Bette received the Charles E. Bebb Peace Merit Award at the PeaceWorks-KC Annual Meeting in 2020. PeaceWorks Vice President Mary Hladky, presenting the award to Bette for her work with NAME, said, “NAME is a powerhouse, promoting social justice and education equity from pre-kindergarten through college.”
Bette, on behalf of NAME, took groups to countries including Cuba to converse there with educators, students, and people living in the community. Why? So persons from the US can understand what life is like in other places and the things they are able to do with minimal resources. “I have a belief that if we come to care about people who are like us in different spaces, it’s kind of hard to hate,” Bette explained.
Fostering the beloved community later envisioned by Martin Luther King Jr. was “the charge of my family for five generations,” said Bette. Her great-great-grandfather, an African-American in Charlotte, NC, was a barber. “Because he was fair-skinned,” she said, “white folks came to him as well as folks in the black community. He made it his life’s work to make sure that people talked to one another and that blacks had access to similar opportunities as whites.”

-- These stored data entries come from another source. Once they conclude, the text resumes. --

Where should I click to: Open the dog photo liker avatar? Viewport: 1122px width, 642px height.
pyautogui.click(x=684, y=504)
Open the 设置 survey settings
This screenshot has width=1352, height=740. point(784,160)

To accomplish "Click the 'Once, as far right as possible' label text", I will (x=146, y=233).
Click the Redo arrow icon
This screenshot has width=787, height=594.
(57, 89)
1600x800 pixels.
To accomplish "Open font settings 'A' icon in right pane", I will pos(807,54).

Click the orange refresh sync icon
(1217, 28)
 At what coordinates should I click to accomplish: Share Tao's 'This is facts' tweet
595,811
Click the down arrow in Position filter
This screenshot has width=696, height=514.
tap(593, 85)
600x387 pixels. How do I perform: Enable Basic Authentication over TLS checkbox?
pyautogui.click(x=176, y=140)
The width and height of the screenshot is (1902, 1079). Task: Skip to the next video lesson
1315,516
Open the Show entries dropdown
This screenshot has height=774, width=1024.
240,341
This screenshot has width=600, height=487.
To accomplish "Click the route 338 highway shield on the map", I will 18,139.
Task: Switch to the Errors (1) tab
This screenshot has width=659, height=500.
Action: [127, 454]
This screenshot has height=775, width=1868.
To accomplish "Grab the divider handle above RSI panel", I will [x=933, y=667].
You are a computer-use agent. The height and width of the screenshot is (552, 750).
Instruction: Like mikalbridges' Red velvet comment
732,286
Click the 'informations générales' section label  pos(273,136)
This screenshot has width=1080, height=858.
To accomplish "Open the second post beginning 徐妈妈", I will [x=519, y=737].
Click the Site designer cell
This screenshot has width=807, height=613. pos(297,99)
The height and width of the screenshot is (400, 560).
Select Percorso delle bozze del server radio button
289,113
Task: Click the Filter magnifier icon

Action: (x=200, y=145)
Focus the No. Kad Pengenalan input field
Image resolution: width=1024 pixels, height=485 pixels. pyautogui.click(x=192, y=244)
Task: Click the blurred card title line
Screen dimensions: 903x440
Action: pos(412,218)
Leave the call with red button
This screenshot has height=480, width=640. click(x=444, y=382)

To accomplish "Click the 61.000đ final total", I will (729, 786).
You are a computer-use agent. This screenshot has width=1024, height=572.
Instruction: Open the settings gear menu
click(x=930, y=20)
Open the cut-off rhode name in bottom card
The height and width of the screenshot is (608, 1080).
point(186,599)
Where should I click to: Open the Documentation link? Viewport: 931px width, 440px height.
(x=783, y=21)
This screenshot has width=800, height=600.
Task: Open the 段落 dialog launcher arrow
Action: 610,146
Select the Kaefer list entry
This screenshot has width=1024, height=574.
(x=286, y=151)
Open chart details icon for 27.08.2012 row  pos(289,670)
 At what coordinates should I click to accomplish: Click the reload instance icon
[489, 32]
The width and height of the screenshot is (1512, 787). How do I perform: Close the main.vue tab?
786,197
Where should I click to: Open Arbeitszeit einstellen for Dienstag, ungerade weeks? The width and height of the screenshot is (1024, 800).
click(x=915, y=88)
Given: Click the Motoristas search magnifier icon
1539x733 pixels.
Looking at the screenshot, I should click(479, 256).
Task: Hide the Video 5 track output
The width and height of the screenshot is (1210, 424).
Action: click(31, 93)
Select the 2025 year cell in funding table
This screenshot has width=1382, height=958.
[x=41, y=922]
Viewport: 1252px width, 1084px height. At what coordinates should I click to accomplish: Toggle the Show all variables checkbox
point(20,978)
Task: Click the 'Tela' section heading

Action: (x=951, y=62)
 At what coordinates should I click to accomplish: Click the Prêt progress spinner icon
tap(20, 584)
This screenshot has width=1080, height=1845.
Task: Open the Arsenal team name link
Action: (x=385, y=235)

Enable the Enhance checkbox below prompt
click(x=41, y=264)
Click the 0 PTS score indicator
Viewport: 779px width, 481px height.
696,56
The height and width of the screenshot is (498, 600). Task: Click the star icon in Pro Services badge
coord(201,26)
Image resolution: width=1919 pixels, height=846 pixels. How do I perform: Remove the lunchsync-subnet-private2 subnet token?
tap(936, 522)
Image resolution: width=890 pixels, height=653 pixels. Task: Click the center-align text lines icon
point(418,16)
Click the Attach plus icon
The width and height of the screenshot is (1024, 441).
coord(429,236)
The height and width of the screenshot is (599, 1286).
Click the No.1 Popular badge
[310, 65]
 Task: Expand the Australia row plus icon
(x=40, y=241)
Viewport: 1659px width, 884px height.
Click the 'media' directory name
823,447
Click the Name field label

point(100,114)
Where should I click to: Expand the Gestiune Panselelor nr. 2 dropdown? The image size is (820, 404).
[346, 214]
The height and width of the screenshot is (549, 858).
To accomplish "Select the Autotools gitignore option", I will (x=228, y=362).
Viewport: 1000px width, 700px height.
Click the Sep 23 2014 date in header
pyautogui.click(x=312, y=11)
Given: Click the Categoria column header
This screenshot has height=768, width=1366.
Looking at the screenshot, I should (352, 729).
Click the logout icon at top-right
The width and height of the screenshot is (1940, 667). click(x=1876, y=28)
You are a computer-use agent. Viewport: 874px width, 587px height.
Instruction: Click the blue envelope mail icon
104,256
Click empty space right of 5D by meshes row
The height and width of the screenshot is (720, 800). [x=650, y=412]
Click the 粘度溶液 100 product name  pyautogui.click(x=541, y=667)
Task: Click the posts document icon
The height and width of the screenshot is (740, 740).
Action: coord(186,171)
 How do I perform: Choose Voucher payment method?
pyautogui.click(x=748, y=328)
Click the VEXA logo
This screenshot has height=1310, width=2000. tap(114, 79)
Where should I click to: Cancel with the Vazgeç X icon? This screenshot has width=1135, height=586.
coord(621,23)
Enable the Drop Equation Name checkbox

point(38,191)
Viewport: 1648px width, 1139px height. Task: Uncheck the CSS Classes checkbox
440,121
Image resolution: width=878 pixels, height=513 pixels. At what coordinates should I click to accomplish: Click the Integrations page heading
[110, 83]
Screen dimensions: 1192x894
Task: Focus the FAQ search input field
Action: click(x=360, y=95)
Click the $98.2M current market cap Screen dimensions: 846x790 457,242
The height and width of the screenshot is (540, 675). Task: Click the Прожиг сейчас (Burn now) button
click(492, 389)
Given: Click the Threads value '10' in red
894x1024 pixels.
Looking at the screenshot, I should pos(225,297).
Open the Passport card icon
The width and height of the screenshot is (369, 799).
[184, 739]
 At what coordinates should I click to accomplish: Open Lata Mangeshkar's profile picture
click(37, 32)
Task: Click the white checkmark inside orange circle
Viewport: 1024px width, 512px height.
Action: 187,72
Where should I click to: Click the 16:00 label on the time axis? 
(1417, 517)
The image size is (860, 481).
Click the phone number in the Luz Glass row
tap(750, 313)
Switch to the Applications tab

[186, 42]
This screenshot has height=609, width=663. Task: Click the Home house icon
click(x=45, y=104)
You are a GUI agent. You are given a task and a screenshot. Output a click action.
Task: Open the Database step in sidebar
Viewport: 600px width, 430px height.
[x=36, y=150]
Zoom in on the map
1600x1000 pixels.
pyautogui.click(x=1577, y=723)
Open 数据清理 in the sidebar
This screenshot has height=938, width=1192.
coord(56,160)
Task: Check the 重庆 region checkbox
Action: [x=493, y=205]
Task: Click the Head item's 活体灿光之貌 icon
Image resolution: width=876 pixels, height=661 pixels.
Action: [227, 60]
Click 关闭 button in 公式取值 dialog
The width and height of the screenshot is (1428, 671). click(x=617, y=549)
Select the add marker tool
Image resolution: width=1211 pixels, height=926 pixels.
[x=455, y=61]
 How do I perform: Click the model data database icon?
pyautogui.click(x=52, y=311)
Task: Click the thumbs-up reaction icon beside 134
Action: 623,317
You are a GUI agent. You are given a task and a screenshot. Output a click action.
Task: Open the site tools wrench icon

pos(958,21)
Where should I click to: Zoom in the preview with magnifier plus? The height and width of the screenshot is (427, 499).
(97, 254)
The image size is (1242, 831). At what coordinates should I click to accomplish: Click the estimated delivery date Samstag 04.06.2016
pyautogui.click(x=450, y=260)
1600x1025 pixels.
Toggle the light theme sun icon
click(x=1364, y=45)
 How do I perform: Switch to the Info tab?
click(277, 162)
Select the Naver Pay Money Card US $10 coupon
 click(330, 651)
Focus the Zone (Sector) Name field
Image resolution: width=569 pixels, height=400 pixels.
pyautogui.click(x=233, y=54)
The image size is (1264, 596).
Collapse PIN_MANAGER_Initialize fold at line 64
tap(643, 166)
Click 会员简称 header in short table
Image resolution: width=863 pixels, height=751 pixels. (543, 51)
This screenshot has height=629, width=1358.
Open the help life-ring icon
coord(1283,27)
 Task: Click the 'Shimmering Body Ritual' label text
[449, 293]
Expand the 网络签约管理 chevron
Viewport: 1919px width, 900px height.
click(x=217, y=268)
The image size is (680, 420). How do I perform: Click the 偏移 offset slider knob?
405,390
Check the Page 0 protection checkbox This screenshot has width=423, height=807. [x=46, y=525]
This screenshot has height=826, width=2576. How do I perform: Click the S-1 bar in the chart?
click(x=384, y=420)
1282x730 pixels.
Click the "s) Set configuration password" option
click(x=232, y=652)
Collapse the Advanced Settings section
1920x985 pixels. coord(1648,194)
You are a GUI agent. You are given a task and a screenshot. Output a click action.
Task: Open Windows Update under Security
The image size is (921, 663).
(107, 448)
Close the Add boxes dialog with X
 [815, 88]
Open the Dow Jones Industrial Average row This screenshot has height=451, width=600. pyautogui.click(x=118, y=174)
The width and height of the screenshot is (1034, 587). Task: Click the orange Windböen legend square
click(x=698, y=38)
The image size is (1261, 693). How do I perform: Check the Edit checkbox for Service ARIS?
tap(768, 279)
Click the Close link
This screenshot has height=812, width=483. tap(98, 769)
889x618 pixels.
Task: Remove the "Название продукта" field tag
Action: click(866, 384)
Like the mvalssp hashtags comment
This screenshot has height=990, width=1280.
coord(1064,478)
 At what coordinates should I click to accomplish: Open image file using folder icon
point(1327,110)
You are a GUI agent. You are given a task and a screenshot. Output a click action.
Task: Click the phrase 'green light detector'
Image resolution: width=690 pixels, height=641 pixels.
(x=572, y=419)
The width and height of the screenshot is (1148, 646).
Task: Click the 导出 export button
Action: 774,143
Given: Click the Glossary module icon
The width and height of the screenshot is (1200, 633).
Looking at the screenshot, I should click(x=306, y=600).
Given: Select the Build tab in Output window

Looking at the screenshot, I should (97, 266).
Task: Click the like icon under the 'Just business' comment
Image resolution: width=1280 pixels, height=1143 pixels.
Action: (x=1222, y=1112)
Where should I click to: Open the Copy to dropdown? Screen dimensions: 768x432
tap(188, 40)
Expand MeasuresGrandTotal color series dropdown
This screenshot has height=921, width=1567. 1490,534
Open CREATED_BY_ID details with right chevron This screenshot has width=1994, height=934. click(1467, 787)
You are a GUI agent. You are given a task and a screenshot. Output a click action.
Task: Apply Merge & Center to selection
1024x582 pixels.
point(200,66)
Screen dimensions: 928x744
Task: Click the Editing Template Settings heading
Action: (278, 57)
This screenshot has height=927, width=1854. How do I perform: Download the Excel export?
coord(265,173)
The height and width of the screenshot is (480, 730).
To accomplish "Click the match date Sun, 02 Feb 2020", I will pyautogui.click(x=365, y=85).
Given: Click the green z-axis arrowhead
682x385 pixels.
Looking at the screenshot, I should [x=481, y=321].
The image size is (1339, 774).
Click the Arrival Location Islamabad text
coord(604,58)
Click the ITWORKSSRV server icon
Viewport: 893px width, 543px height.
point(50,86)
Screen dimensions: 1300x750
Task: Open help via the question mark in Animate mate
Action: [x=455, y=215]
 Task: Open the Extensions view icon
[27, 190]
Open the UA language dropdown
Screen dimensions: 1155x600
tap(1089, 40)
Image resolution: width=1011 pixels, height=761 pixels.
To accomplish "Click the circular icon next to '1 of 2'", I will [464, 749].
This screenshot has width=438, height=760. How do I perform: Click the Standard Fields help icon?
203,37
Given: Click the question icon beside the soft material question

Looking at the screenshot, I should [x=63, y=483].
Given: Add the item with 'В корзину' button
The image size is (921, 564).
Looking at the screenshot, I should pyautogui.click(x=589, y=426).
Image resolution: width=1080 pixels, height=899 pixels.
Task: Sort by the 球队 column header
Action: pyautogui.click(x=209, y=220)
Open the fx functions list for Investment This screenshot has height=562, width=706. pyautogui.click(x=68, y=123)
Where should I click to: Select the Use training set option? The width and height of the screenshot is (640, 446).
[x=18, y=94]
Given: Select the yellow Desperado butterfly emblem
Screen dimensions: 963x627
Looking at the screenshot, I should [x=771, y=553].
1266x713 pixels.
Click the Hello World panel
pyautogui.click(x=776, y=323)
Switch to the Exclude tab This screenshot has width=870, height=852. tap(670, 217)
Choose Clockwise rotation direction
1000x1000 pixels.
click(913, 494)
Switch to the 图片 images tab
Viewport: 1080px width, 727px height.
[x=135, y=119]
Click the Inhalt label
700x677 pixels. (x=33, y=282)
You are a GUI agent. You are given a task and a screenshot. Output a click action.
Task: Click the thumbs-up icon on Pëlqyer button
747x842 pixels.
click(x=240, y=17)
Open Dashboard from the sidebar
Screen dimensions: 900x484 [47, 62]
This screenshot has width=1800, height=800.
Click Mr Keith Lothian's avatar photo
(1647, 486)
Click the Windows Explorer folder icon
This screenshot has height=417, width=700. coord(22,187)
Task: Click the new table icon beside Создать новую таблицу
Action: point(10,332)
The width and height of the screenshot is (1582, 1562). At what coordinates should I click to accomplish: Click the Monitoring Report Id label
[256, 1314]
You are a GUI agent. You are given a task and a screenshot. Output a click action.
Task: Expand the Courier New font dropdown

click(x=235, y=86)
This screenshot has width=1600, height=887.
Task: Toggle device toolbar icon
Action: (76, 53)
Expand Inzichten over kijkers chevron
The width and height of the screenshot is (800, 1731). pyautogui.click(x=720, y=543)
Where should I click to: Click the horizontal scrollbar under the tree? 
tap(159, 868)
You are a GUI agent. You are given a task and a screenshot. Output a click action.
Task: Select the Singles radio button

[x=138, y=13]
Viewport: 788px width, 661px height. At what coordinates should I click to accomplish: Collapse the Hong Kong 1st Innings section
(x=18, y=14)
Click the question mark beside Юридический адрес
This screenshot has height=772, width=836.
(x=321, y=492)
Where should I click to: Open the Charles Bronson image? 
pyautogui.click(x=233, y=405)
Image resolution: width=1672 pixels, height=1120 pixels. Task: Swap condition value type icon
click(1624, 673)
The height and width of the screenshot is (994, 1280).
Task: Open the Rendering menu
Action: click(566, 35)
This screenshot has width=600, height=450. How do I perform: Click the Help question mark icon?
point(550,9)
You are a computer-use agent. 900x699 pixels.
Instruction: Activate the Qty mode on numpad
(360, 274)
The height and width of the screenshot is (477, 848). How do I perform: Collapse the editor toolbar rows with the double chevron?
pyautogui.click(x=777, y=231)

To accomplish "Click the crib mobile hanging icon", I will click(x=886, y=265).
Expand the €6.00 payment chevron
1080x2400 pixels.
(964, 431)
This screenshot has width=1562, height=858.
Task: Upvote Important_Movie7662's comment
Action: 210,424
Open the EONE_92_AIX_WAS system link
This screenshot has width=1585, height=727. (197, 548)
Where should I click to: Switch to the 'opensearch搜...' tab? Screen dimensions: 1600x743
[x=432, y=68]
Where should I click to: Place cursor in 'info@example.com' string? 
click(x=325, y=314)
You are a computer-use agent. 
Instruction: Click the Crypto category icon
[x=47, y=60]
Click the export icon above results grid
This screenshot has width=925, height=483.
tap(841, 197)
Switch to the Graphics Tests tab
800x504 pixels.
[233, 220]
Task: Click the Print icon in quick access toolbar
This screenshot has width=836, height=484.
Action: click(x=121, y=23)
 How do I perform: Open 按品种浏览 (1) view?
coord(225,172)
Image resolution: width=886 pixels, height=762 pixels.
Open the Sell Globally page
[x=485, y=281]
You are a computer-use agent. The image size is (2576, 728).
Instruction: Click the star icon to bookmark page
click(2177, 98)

The obituary on the NAME website, https://nameorg.org/headline_news.php, also appears in the Sept. 3 issue of The Kansas City Call at this site: https://www.kccallnews.net/search?query=Bette%20Tate%20Beaver&in=ALL&date=Range&startDate=2021-09-03&stopDate=2021-10-09&hideSimilar=0. The obituary pays this tribute to Bette: “With sorrow deeper than ancestral rivers flooded, the NAME family recognizes and mourns the passing of our beloved leader, sister, mentor, friend, colleague, Other-Mother and Sunshine, Bette Tate-Beaver. Ms. Beaver fought recurring battles for survival, from personal attacks, societal traumas, violent white supremacies, to everyday sexism, racism, elitism, dismissals of her brilliance, on and on Bette marched, carrying history forward with each step.”
In her leadership of NAME, says the obituary, Bette “integrated humility with insistence on raw truth. As the movement for Black Lives Matter gained national attention, Bette was on the ground, organizing and uplifting in Ferguson (Mo.) in protests that exploded in the aftermath of the murder of yet another unarmed Black man. Bette was always quick to act––in Oakland, in the Pacific Northwest, in Kansas City, in China, in Cuba––wherever human rights, educational equity and social justice were under attack.”
The peace and justice community in Kansas City mourns the passing of Bette, such a bright light.